A question about forums.

[killboy]

Hi there. I am making a forums like these with PHP.I know that before you store the text on the DB you need to escape it with a function like mysql_real_escape_string(), that way, special characters would appear escaped. My question is: how can I make them appear unescaped when the other users are going to read the text?I dunno if it's easy, but I can't really figure it out.P.S.: Thanks for any help.

[justsomeguy]

You don't need to do anything. You're not saving the escaped characters in the database, you're saving the original characters. Escaping them just tells MySQL that you want to save the character instead of doing something else, like using a quote to end a string. You don't want to end the string with the quote, you want to store it in the database. Escaping it tells SQL that you want to store the character and not end the string, for example. But it doesn't store the escape sequence in the database, just the character.

[killboy]

Really??That's not happening to me. It is actually saving the escape sequence.Am I doing a bad storage?If I want to store a value caught through POST on the DB, here's what I do:

$value=$_POST['value'];$value=mysql_real_escape_string($value);$query="insert into [table] values ('".$value."')";mysql_query($query);

Is that wrong?

[zppblood]

Check to see if you have magic quotes enabled: get_magic_quotes_gpc(); returns 0 if off 1 if on.From PHP.netNote: If the directive magic_quotes_sybase is ON it will completely override magic_quotes_gpc. So even when get_magic_quotes_gpc() returns TRUE neither double quotes, backslashes or NUL's will be escaped. Only single quotes will be escaped. In this case they'll look like: ''

[Synook]

You can call stripslashes() on the queried string.

[killboy]

You can call stripslashes() on the queried string.

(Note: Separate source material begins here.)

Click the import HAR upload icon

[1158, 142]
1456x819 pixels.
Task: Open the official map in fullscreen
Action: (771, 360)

How about that? It worked!Thanks for the suggestion Synook; and thanks to everyone who replied. Problem solved.

[justsomeguy]

It's good to use your own escaping function where you can check for magic quotes. Magic quotes is gone as of PHP6, but until then we still have to deal with it. So instead of just using mysql_real_escape_string, use a function that will strip the slashes if necessary.

function esc_str($str){  if (get_magic_quotes_gpc())	$str = stripslashes($str);  return mysql_real_escape_string($str);}

Personally, I use this function to get a value from either $_POST or $_GET. It will trim and strip slashes if necessary, it searches post first then get, and it will handle arrays correctly.

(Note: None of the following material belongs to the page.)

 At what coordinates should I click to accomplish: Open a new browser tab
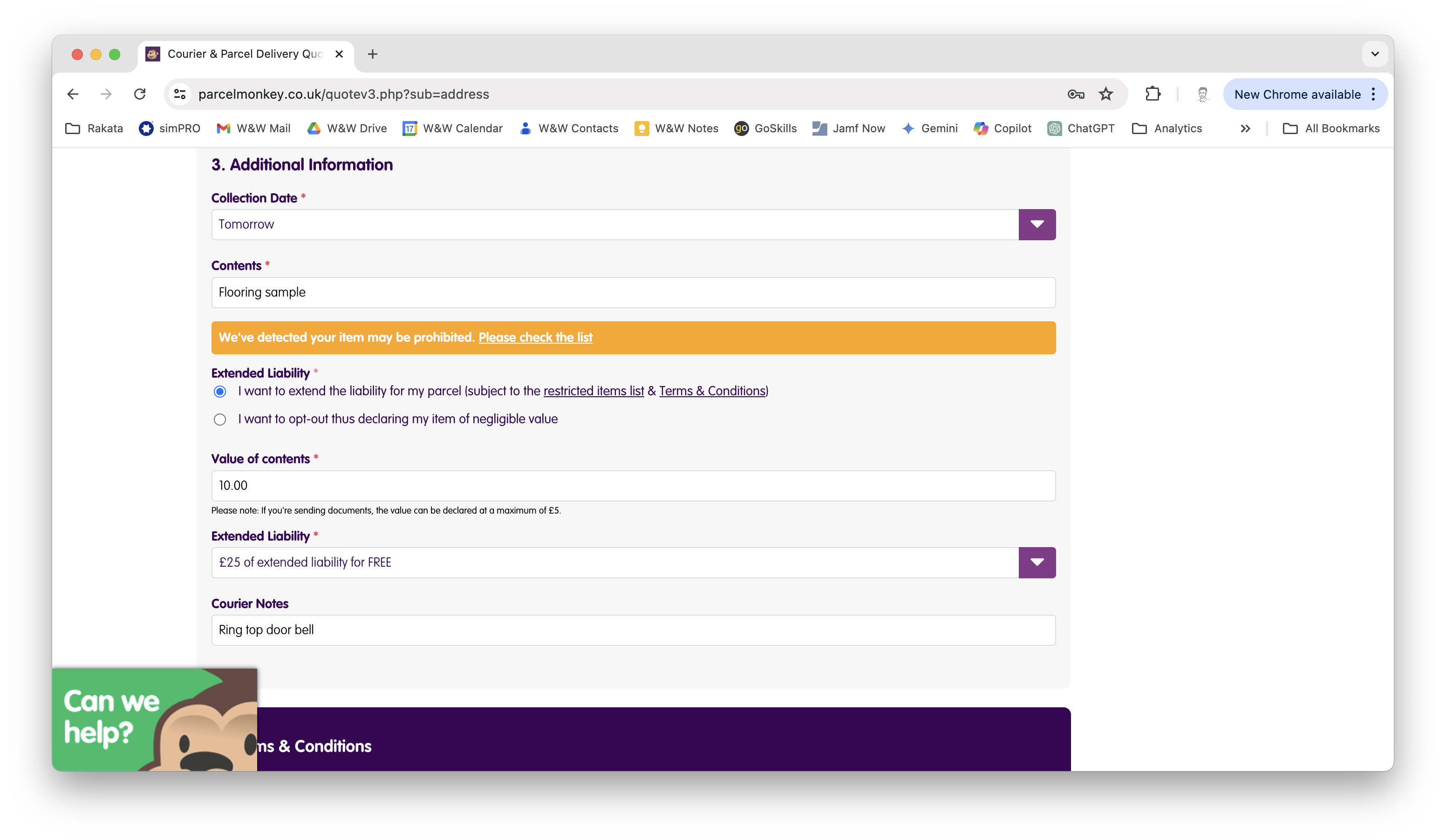pos(372,54)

function form_var($var){  $retval = '';  if (isset($_POST[$var]))	$retval = $_POST[$var];  elseif (isset($_GET[$var]))	$retval = $_GET[$var];  if (is_array($retval))  {	foreach ($retval as $k => $v)	{	  $retval[$k] = trim($v);	  if (get_magic_quotes_gpc())		$retval[$k] = stripslashes($v);	}  }  else  {	$retval = trim($retval);	if (get_magic_quotes_gpc())	  $retval = stripslashes($retval);  }  return $retval;}

e.g. $value = form_var('username');I use that to get the values first and trim and strip slashes, and another function to escape it before I put it in the database. That way no matter what the settings on the server are, the code will work consistently.

[killboy]

As much as I read, I don't get the magic quotes thing. Could anyone explain it to me?Edit:I made a better reading, and finally understood it. I applied justsomeguy's function and it works good now. Looks like that was it, the magic quotes.Thanks for the help people.

[justsomeguy]

Magic quotes is one of those things that they put into PHP to try to make it easier to use but instead it ended up causing problems. Register_globals is another one, that is also gone as of PHP6 (so is safe mode for that matter). If magic quotes is enabled then PHP will automatically escape data from $_GET, $_POST, or $_COOKIE (the GPC in get_magic_quotes_gpc). Settings like magic quotes and register globals just end up making people learning PHP probably more lazy then they should be, if you rely on those things to be enabled then your scripts are going to have problems on other servers. It might just be a good practice to disable those options, or at least be aware of what they do and make sure you're not counting on them being enabled.